4. 적  요

  칼라의 생장점 유래 캘러스는 multi-shoot 형태로 MS 배지, sucrose 3%, 0.5 mg/L TDZ 배지에서 유지하며 모든 형질전환 실험에 사용하였다. 형질전환체 선발에 사용할 적정 카나마이신 농도의 구명 시험결과, 캘러스의 선발에는 200 mg/L, 식물체로부터 선발 시에는 50∼100mg/L 농도가 적당하였다. 1차 bombardment에서는 pGZaMVCP plasmid를 GA 캘러스와 BM의 생장점에 bombardment 하여 항생제가 없는 배지에서 shoot를 유도 시킨 후 카나마이신 선발 하는 delayed selection을 하였다. 발생한 개체들을 카나마이신 100mg/L 에서 선발한 결과 불과 몇 개체만이 선발 되어 bombardment법을 통한 칼라의 형질전환율이 매우 낮다는 것을 알 수 있었다. 선발 된 개체들을 6% sucrose의 MS 비대배지에서 3개월 이상 배양하였으나 괴경이 완전한 형태로 생성되지도 않았고 shoot도 건강하지 못하였다.

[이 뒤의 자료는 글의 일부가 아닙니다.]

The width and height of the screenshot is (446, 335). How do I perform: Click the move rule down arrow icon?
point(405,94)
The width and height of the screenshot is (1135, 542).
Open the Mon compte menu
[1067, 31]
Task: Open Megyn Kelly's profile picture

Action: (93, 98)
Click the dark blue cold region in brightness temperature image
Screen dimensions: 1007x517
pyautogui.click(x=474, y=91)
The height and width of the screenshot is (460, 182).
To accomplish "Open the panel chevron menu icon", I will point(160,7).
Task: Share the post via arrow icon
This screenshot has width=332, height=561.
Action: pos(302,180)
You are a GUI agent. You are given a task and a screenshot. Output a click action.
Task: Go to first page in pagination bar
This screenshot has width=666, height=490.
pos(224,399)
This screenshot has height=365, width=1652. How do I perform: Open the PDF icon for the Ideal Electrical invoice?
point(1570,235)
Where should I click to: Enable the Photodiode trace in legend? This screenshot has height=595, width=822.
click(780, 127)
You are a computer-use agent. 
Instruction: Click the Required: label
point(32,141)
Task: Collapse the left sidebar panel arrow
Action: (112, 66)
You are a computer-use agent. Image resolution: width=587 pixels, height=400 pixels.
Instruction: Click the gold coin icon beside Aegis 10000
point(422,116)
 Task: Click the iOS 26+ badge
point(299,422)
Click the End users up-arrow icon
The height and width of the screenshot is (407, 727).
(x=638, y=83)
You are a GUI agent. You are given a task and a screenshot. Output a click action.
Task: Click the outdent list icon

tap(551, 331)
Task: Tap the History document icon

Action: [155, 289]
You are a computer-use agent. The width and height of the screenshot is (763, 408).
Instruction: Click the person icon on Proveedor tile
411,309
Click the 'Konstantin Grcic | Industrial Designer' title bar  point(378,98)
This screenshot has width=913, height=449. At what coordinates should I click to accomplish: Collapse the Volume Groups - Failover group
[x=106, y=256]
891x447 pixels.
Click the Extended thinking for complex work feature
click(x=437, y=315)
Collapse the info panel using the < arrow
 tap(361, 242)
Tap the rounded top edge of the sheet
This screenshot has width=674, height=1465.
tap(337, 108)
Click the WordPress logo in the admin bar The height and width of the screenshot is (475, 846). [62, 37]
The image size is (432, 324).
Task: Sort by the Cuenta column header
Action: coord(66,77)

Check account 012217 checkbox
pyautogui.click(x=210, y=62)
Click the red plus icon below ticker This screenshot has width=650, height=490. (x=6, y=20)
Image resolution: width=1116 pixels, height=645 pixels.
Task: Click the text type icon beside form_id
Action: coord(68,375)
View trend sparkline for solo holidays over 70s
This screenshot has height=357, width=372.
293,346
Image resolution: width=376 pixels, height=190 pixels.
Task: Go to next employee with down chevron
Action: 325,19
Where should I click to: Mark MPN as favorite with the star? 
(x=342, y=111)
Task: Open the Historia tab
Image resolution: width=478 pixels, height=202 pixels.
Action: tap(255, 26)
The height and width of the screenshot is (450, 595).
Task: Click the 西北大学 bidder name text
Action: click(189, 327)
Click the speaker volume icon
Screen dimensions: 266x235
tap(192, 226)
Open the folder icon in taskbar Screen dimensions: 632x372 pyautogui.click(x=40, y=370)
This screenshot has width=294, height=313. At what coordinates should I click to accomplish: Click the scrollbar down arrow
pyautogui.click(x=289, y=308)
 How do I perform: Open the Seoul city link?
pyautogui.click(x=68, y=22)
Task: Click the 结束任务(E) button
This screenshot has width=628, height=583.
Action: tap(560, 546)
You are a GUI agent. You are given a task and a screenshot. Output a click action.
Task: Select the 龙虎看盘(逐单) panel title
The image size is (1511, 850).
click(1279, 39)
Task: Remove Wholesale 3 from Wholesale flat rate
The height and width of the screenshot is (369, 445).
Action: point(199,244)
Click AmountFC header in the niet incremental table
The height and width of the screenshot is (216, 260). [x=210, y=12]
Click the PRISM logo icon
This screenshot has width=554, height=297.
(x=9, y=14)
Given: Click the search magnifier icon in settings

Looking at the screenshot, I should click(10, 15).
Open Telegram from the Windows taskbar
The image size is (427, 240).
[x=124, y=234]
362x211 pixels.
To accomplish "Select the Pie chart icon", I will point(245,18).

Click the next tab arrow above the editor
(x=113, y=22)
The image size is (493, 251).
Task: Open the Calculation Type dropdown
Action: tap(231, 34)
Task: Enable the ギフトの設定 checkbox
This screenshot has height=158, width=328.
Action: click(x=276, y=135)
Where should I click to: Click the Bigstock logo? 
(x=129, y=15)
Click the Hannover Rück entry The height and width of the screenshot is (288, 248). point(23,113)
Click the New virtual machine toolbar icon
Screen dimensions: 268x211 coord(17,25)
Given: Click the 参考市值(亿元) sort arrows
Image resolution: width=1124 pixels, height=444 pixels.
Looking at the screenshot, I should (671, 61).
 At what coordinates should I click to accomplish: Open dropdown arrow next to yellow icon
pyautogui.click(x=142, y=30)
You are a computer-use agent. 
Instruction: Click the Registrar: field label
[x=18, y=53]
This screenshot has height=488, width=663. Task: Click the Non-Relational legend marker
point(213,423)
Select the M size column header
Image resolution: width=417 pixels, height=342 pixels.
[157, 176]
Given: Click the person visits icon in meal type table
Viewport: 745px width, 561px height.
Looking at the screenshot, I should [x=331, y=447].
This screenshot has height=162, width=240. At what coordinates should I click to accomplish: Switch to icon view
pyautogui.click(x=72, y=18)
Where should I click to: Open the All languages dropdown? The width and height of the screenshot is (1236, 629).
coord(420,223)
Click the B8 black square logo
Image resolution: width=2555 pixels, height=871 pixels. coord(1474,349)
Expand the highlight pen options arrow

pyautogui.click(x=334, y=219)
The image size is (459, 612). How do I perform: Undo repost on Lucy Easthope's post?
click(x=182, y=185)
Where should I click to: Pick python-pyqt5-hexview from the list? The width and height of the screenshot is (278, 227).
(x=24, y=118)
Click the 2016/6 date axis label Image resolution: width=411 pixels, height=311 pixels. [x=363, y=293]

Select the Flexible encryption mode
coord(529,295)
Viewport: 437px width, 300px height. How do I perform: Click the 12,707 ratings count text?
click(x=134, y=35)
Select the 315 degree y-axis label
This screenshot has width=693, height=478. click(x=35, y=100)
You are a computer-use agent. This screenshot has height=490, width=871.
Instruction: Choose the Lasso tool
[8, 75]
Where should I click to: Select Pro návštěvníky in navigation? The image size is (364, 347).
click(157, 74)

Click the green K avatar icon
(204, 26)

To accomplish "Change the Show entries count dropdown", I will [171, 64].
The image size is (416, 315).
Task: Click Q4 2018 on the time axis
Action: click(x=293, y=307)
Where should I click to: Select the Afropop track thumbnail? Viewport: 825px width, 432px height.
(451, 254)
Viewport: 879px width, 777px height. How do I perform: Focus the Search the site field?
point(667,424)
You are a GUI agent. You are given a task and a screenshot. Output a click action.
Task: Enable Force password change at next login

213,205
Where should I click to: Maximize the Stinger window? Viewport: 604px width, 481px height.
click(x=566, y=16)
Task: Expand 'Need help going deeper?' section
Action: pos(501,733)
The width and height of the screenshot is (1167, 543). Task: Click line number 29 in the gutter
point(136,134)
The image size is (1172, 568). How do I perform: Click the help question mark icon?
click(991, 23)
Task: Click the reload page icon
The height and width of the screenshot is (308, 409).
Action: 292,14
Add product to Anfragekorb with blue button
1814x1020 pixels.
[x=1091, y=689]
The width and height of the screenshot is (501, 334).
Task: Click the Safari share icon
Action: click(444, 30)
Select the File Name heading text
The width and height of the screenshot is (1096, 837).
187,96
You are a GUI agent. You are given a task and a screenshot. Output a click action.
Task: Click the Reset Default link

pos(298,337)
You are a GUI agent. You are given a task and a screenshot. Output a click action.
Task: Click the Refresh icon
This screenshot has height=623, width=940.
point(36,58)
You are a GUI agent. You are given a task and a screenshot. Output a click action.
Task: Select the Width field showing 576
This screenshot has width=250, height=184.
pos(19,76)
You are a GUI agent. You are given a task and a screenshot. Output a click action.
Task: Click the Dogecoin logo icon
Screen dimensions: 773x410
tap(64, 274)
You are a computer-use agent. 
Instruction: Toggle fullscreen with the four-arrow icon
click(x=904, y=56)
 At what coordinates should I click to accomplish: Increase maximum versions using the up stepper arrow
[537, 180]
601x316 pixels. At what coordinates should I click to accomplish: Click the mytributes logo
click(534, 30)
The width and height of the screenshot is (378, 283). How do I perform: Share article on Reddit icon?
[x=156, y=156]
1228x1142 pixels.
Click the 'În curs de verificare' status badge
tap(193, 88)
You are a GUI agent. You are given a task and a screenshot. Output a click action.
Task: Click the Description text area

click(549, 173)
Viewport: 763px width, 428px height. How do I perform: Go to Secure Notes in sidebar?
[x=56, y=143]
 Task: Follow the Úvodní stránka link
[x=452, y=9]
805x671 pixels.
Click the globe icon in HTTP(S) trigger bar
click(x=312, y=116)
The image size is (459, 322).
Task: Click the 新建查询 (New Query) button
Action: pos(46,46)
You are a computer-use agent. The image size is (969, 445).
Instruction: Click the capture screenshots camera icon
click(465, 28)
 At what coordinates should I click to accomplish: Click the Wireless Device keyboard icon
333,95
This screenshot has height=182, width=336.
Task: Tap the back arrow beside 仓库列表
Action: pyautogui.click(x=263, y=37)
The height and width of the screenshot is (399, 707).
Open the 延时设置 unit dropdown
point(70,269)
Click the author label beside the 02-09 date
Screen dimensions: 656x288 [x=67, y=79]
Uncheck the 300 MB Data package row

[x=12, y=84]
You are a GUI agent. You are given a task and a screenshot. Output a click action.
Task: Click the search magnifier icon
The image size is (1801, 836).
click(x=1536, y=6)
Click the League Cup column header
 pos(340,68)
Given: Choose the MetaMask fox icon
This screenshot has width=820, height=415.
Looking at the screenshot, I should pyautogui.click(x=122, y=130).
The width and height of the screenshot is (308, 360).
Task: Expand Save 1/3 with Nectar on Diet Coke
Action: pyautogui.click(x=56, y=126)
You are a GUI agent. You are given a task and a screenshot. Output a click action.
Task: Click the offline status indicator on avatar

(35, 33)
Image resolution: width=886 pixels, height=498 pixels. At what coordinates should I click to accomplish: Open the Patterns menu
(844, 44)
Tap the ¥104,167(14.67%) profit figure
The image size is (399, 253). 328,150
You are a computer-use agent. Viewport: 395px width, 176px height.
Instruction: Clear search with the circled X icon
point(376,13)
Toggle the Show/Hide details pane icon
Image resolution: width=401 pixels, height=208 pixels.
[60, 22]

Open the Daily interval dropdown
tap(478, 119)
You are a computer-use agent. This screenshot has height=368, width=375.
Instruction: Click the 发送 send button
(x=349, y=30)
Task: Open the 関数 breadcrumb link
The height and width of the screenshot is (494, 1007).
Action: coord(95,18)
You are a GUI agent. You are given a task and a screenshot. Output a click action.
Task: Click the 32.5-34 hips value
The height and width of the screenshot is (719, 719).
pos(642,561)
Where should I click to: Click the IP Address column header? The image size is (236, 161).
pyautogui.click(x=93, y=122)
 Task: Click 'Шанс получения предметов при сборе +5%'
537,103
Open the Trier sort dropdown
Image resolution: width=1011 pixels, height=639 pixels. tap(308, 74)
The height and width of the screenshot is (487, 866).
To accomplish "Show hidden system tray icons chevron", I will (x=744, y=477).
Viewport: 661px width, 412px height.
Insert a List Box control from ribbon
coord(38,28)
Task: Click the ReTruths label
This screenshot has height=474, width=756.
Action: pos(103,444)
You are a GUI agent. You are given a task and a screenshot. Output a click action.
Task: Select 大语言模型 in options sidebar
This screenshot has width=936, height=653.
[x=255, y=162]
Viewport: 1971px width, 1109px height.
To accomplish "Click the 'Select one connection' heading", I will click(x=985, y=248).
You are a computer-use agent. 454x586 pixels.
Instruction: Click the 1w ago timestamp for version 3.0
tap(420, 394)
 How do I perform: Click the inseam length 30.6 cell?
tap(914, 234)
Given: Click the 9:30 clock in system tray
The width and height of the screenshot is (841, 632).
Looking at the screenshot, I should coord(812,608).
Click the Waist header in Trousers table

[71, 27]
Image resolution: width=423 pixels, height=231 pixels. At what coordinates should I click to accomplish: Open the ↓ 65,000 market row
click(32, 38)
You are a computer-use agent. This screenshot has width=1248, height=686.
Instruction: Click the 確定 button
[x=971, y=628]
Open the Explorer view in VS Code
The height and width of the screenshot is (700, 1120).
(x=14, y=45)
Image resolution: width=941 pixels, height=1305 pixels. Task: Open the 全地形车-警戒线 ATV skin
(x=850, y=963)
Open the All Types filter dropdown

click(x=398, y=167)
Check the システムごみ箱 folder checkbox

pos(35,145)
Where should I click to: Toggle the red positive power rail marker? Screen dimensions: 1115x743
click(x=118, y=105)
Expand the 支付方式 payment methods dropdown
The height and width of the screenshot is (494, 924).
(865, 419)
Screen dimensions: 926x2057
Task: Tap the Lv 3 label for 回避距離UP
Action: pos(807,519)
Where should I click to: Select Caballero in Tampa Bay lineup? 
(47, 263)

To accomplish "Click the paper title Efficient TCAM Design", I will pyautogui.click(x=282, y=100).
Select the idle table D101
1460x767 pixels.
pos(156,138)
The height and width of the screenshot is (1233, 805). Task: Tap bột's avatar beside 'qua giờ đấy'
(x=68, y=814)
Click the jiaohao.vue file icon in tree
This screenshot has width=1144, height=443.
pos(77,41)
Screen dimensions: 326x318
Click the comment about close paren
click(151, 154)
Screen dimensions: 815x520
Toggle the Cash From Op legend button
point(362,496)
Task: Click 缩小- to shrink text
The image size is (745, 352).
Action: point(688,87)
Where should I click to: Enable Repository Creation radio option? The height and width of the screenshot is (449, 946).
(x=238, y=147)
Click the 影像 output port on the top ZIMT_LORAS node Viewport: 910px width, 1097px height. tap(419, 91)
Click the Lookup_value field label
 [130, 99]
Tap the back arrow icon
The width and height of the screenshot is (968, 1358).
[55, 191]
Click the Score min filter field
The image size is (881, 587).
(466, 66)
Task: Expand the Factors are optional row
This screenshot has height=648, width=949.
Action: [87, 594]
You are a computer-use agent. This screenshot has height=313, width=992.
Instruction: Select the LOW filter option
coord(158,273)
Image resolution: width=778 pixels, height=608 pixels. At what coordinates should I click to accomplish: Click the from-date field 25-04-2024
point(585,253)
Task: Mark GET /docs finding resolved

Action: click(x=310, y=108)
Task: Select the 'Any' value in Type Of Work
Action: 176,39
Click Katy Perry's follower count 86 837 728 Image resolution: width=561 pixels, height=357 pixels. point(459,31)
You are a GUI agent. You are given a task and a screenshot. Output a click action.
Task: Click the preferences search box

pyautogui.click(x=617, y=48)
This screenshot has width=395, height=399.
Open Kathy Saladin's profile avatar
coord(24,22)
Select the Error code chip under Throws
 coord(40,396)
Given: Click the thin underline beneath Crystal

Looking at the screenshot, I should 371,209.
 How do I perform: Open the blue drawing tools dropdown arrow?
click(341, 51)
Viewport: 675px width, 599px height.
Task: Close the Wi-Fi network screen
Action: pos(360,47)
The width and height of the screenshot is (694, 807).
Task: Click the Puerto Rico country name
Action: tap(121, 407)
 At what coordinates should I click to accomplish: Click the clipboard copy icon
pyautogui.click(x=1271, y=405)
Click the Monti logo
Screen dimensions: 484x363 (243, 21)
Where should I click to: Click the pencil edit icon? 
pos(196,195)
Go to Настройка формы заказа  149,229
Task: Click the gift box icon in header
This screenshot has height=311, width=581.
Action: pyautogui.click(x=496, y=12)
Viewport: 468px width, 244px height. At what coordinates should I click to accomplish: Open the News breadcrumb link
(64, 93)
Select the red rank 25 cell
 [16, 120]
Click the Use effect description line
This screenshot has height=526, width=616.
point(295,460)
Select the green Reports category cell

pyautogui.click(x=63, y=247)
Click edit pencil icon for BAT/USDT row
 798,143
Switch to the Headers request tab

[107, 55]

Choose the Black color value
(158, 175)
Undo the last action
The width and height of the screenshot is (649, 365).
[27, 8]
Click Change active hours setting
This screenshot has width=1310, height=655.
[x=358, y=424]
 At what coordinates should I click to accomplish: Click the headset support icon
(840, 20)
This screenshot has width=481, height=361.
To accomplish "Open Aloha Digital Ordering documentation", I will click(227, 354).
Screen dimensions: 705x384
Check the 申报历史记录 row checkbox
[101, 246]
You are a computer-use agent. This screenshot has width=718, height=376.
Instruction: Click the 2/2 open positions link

  2차 bombardment 에서는 pCKGFPS65C plasmid를 GA의 캘러스와 기내 발생 생장점에 bombardment하여 항생제가 없는 배지에서 shoot를 유도한 후 activated charcoal, 6% sucrose, MS 비대배지에서 생장시켰다. Activated charcoal은 식물체의 생장은 좋아지나 괴경의 형성에는 크게 좋은 영향을 주지는 않았다. 즉 기내 배양한 유식물체를 비대배지에서 괴경을 유도한 경우 기내에서의 생장도 좋지 않고 괴경도 완전히 형성되지 않았을 뿐더러 순화해도 생존율은 50% 수준에 불과했지만, 뿌리와 shoot만 건강하게 생장시켜 순화 하면 90% 이상의 생존률을 보였고, 토양 순화 4개월 후에는 완전한 괴경이 형성되었다.

  Particle bombardment의 최적조건으로는 개체의 발생률과 생존율에서 1 ㎛, 9 cm, 1100 psi의 조건이 가장 좋았다.

  형질전체체를 35S promoter detection primer로 PCR 한 결과, 1차 bombardment로 pGZaMVCP를 도입한 온실 순화 GA와 2차로 pCKGFPS65C를 도입한 온실 순화 GA 및  3차로 pGZaMVCP를 도입한 기내 GA 그리고 4, 5차 bombardment로 pGZaMVCP를 도입한 BM의 몇 개체에서 350 bp의 PCR 밴드를 확인하였고, pCKGFPS65C를 형질전환시킨 칼라 식물체 중 일부 개체에서 형광단백질(GFP)의 발현을 확인 할 수 있었다.